Anti-Smoking Banshees
Okay… at the risk of giving Dave Meinert aneurism I’m going to link to this story.
Anti-smoking activists who are driving cigarettes from public places across the country are now targeting private homes…
I read that and thought, my goodness, that’s just wrong. Even I, the ultimate anti-smoking nag, thinks people should be able to do what they like in their own homes. Public places? Smoking should be banned—public places are shared spaces, and smokers shouldn’t be allowed to force everyone else to either smoke or leave. But if people want to kill themselves in their own homes—fine, whatever. Light up. Destroy your skin, your circulation, your ability to get it up, your looks, your internal organs, your teeth, your gums, and your lungs. And if you fall asleep and a lit cigarette falls on the couch or floor, burn down your house. Hope you get out in time.
But then I read on…
— especially those with children. Their efforts so far have contributed to regulations in three states — Maine, Oklahoma and Vermont — forbidding foster parents from smoking around children. Parental smoking also has become a critical point in some child-custody cases, including ones in Virginia and Maryland. In a highly publicized Virginia case, a judge barred Caroline County resident Tamara Silvius from smoking around her children as a condition for child visitation…. “If a child suffers from asthma or some sort of problem, the courts shouldn’t even have to be told to [step in],” Mrs. Silvius said. “That should be the parent’s better judgment. But my kids aren’t sick. If there’s no health issue, it isn’t the court’s place to say someone can’t do something that’s perfectly legal, just because the other spouse doesn’t want them to.”
Now I’m torn.
As a child I would have liked nothing better than for the courts to step in and order my parents—both smokers—to stop smoking around their four young children. My mother was pretty good about smoking on the porch on those few occasions when she smoked around us. But my father—oh, my father—would smoke at meals, in cars, in the apartment. I can’t say for sure that his smoking gave me asthma but it sure as hell made it worse. And unlike the hypothetical parent with better judgment that Mrs. Silvius mentions, my father did not stop smoking around me or my brother Eddie, also an asthmatic—and this was way, way back in the dark ages, pre-inhalers, when an asthma attacks could mean four or five hours of misery and panic and, frequently, an expensive trip to the ER.

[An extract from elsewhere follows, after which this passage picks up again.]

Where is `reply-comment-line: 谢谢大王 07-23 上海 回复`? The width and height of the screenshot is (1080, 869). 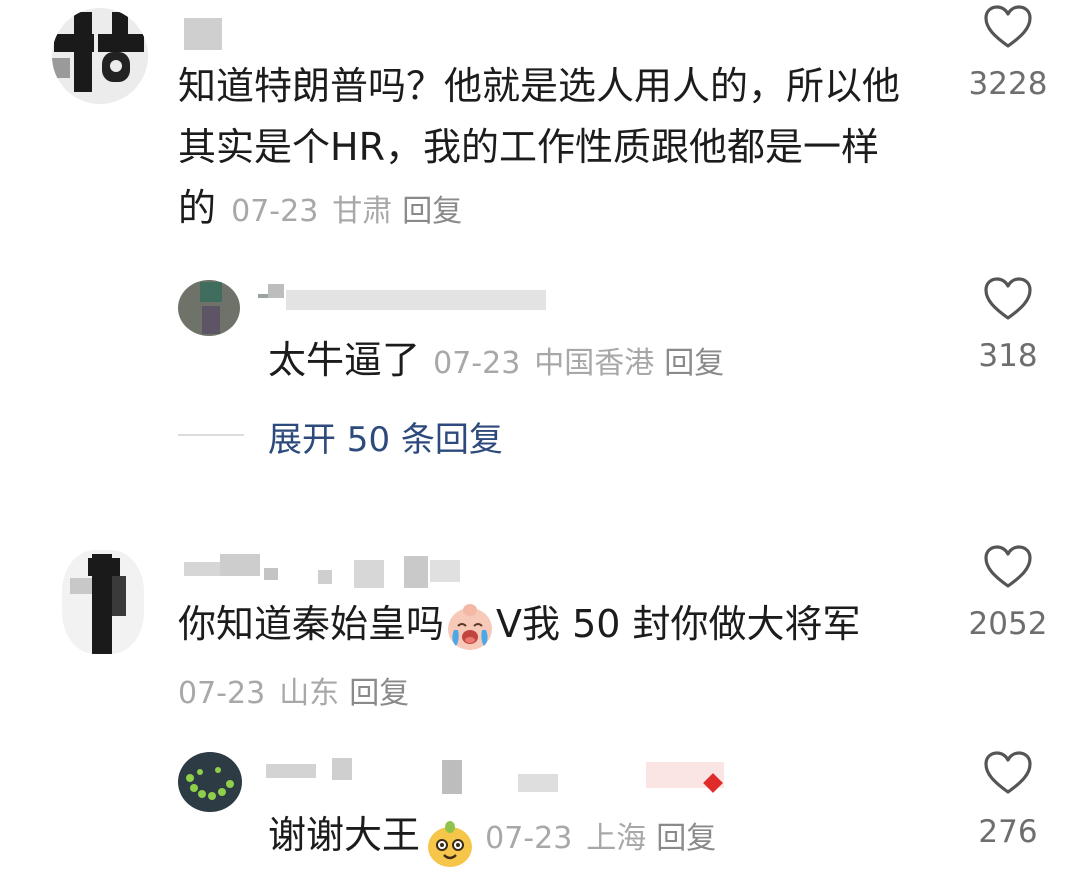 reply-comment-line: 谢谢大王 07-23 上海 回复 is located at coordinates (492, 837).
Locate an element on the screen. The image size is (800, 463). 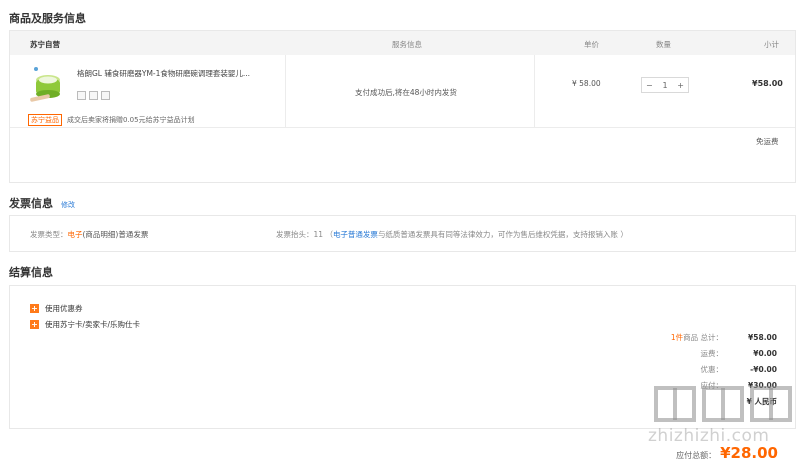
card-option-label: 使用苏宁卡/卖家卡/乐购仕卡 is located at coordinates (92, 324).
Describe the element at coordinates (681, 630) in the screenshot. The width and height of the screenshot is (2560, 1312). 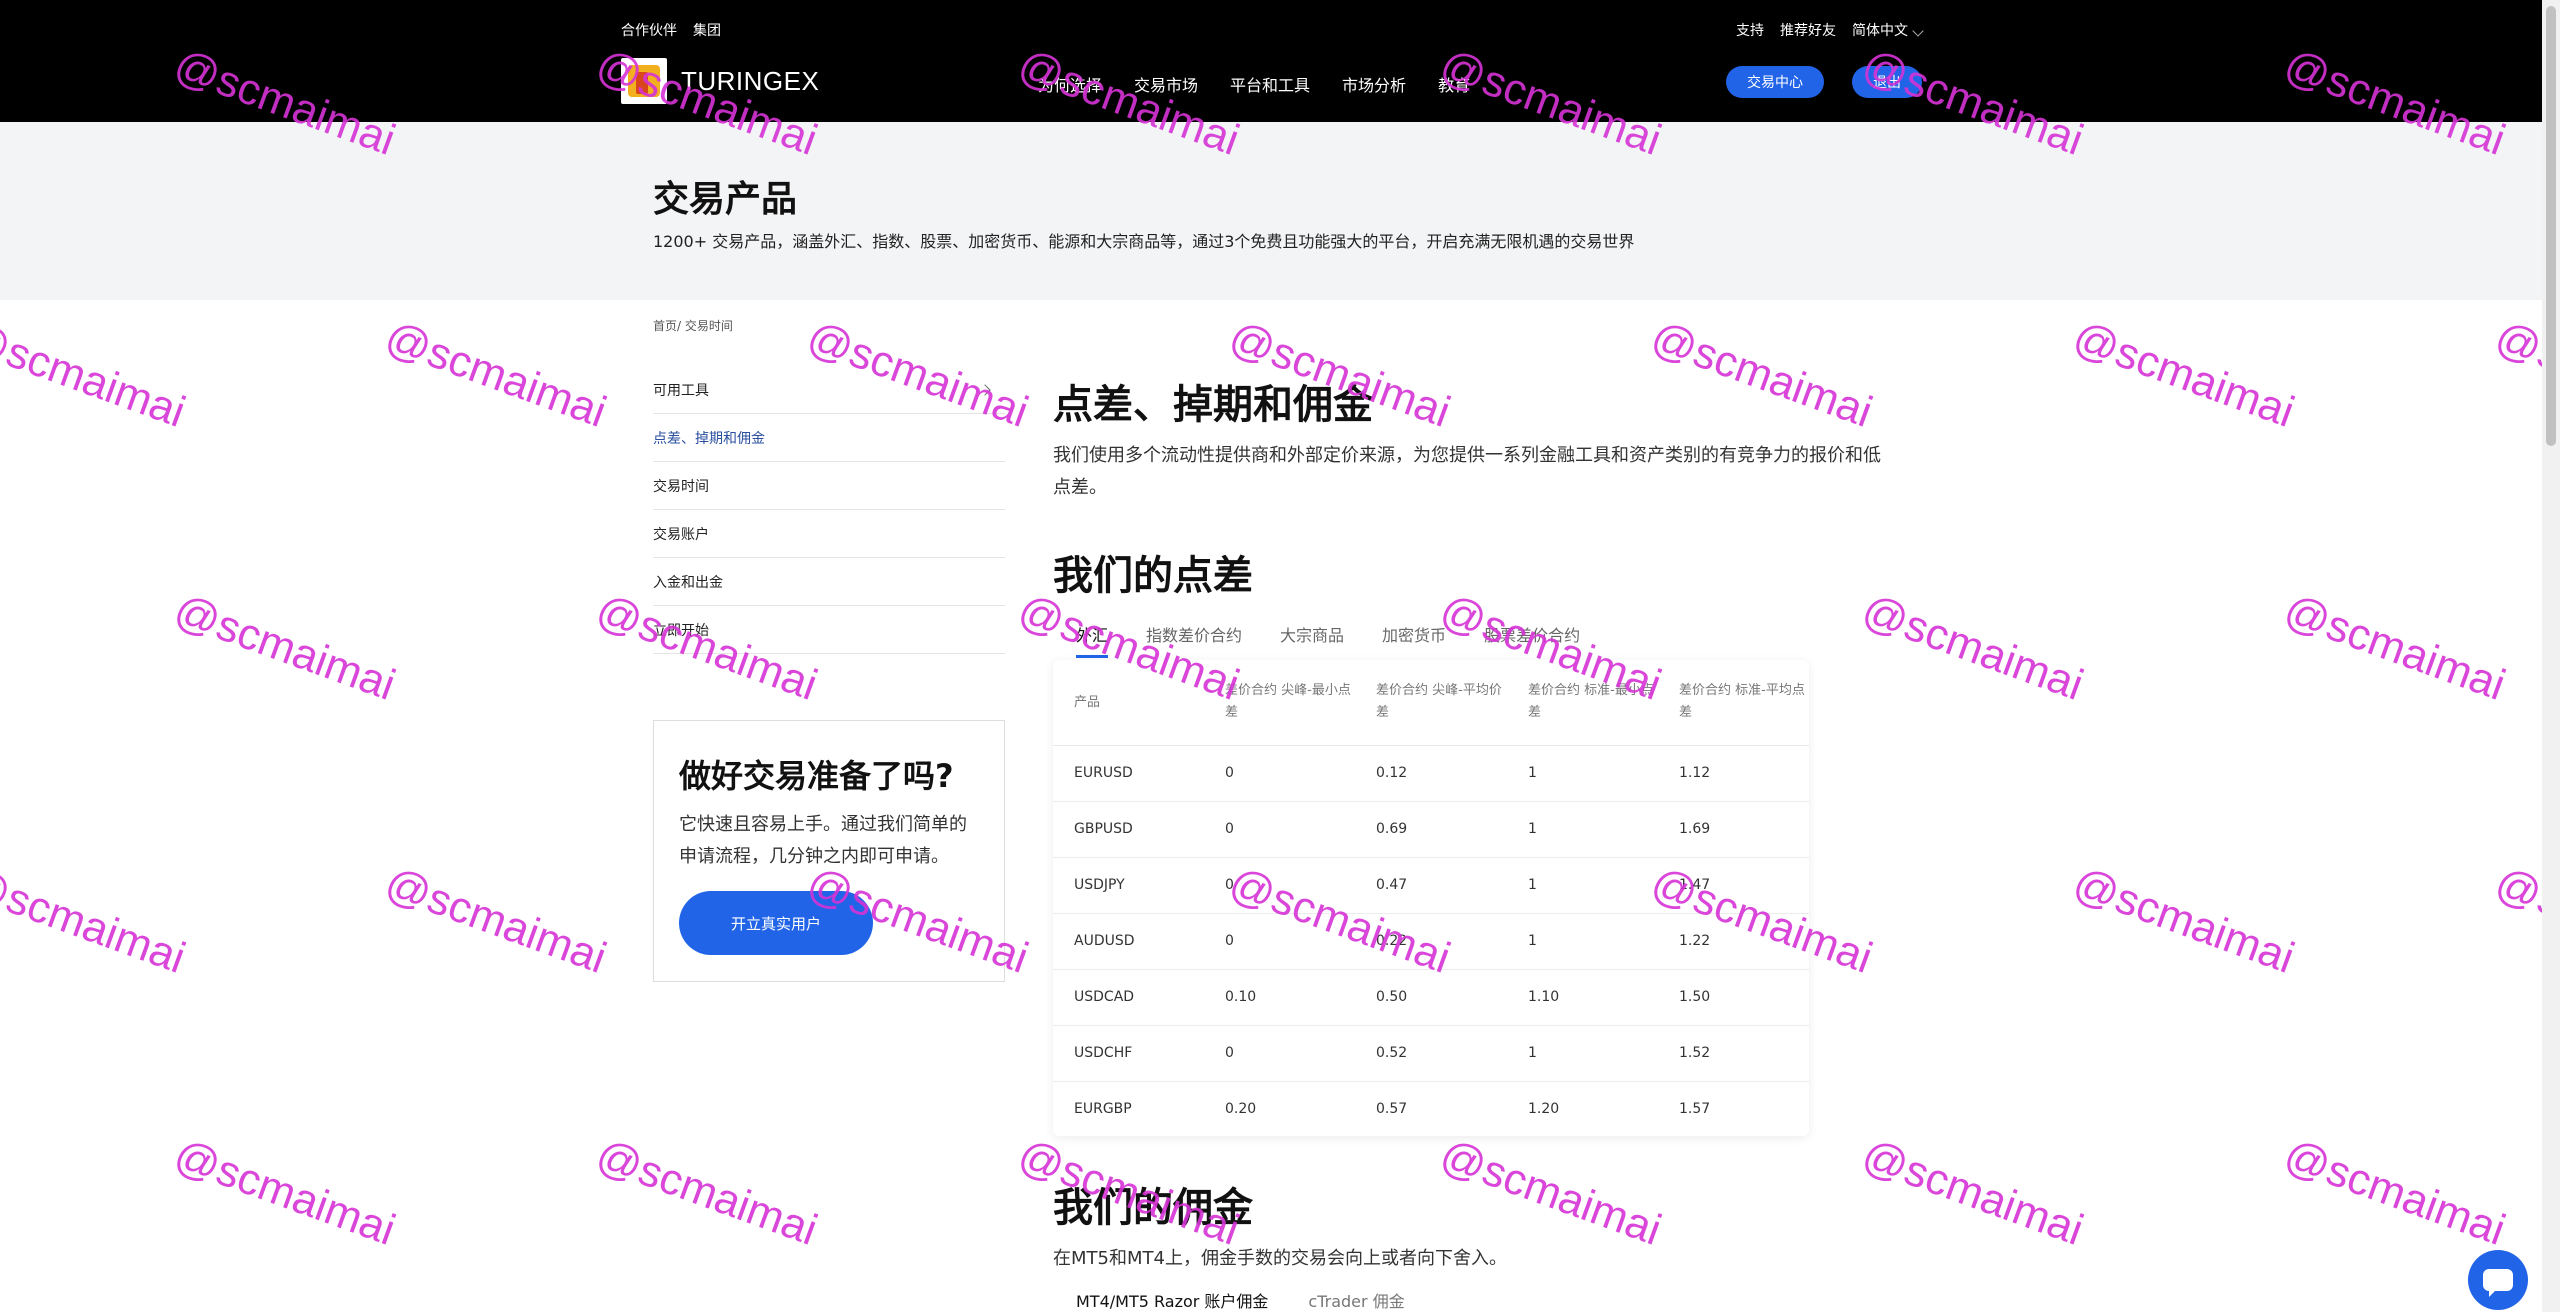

I used to fight with my father about his smoking—I would refuse to eat if he lit up at breakfast or dinner, and he would blow up. I sometimes think our conflict over cigarettes did more damage to our relationship than my homosexuality. If I could have taken him to court to stop him from smoking in our apartment, I would have.
So, for the record… knowing the health consequences that children of smokers suffer (“…World Health Organization figures [indicate] babies are at five times greater risk of [crib] death if their mothers smoke. Children also have a 20 to 40% increased risk of asthma if they are exposed to tobacco smoke, and a 70% increased risk of respiratory problems if their mother smokes.ā€¯), it seems entirely reasonable to me to ban smokers from being foster parents, at the very least. You shouldn’t take children out of a dangerous environment and put them in another. And in a custody dispute it seems reasonable that a smoking parent to lose a few points to a non-smoking parent. If the smoking parent is the better parent, custody should go to the smoking parent. But if all things are equal between a smoking and a non-smoking parent in a custody dispute, then smoking should be counted against the smoking parent and custody should go the non-smoker.
No doubt thinking people don’t have a right to harm their children placed in their care makes me a fascist. But if I’m a fascist, Dave, what is someone who values cigarettes more than she does the health of her own children? Abusive.
Hm, then I wonder what you think about this story from Edmunton in Canada:
http://www.theglobeandmail.com/servlet/story/RTGAM.20051216.wxsmokingbus16/BNStory/National/
People are on a bus and smoking and affecting no one but themselves. I don't smoke, for the record, but I disagree with the bans in public places.